Watershed-Scale Fungal Communities in a Co-Contaminated System


The legacy of the Department of Energy’s former weapons production activities includes comingled plumes of uranium and very high levels of nitrate in groundwater and soils. At contaminated sites with high nitrate concentrations, anaerobic microbes are known to reduce the nitrate through metabolic respiration. In contrast, the role and importance of fungi, which are abundant in groundwater and soils and are also metal resistant and involved in biogeochemical cycling of carbon, nutrients and metals, is not well understood. To address this gap in understanding, a team of scientists from the Georgia Institute of Technology, Florida State University, and Oak Ridge National Laboratory used quantitative and semi-quantitative molecular techniques to characterize the abundance, distribution, and diversity of fungi in a nitrate and uranium contaminated watershed. The team found that members of the Ascomycota phylum dominated the watershed, and that the community composition varied as a function of the pH gradient. In addition, they discovered that one fungal species is able to reduce nitrate to nitrous oxide, a potent greenhouse gas.
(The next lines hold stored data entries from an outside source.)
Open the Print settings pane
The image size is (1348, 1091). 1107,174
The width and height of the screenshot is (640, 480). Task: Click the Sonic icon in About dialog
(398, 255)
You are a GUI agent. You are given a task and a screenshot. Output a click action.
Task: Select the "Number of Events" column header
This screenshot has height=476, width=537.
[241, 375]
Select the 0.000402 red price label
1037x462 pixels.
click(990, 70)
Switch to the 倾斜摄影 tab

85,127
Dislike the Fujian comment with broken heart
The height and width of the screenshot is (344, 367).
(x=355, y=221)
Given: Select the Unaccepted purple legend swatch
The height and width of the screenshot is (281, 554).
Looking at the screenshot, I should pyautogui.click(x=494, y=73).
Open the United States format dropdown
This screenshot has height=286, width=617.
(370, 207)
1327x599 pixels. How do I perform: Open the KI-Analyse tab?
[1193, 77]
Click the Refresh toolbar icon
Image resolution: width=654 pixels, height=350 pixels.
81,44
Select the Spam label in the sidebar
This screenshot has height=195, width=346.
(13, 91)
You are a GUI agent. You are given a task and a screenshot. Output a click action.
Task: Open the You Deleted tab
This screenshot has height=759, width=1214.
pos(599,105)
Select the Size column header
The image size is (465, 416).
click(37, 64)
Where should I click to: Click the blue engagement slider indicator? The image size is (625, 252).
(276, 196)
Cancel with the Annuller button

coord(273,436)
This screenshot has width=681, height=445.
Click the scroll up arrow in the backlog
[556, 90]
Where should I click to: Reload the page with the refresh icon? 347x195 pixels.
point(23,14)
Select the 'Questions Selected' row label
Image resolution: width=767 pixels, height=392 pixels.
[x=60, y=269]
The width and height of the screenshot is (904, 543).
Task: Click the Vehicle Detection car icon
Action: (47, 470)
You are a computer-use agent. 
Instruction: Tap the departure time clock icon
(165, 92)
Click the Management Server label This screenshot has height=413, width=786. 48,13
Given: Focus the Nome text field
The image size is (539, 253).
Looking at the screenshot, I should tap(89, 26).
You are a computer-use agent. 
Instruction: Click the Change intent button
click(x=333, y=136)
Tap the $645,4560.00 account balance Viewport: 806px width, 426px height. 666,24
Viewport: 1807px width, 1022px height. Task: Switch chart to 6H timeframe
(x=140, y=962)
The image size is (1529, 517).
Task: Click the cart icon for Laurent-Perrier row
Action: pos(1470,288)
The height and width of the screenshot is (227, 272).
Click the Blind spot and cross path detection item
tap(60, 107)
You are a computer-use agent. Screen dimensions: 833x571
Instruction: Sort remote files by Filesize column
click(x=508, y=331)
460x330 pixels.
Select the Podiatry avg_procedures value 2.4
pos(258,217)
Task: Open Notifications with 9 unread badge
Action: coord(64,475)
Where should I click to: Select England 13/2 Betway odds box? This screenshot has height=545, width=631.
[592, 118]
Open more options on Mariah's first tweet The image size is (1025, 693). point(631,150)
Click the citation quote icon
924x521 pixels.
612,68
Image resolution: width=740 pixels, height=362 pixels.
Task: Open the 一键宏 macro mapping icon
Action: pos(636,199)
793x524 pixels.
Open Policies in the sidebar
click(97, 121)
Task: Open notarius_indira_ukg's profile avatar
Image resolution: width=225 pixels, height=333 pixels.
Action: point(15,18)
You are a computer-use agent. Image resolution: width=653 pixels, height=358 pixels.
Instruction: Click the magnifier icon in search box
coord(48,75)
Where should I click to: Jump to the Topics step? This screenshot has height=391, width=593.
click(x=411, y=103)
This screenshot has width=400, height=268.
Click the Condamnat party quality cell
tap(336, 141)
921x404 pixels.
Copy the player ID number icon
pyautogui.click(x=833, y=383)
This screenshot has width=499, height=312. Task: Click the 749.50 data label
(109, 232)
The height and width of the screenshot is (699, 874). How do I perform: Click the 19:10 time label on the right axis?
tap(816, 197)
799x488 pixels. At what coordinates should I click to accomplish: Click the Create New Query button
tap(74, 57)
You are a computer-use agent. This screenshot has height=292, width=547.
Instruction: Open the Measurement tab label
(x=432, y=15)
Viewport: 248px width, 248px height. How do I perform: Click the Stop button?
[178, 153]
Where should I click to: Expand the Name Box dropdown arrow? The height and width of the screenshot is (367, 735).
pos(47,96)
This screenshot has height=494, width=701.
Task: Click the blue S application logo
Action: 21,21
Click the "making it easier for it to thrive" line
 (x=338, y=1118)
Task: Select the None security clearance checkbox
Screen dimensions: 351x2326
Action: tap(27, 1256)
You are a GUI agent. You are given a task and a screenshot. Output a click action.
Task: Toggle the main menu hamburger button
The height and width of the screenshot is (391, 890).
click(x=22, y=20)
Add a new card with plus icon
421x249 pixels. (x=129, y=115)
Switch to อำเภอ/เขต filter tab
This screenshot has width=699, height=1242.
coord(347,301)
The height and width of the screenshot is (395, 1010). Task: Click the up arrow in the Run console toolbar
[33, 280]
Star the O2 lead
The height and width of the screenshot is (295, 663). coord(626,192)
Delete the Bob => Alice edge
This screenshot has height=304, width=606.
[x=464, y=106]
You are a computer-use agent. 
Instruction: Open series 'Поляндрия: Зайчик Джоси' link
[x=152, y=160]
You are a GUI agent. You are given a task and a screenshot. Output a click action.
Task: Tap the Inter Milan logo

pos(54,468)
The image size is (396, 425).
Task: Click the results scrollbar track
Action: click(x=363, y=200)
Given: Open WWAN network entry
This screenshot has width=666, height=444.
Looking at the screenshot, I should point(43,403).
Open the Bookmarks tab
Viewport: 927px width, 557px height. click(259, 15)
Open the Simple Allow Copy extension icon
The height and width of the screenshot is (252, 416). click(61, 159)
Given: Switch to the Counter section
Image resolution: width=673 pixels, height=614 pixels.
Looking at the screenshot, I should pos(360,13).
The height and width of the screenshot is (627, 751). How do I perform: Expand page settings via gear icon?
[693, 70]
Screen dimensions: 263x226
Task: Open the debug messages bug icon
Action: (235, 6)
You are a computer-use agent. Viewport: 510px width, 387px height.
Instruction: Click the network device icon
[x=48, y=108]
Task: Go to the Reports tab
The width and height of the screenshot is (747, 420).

Jasrotia, P., S. J. Green, A. Ganion, W. A. Overholt, O. Prakash, D. Wafula, D. Hubbard, D. B. Watson, C. W. Schadt, S. C. Brooks, and J. E. Kostka. 2014. “Watershed-Scale Fungal Community Characterization Along a pH Gradient in a Subsurface Environment Cocontaminated with Uranium and Nitrate,” Applied and Environmental Microbiology 80(6), 1810-20. DOI:10.1128/AEM.03423-13.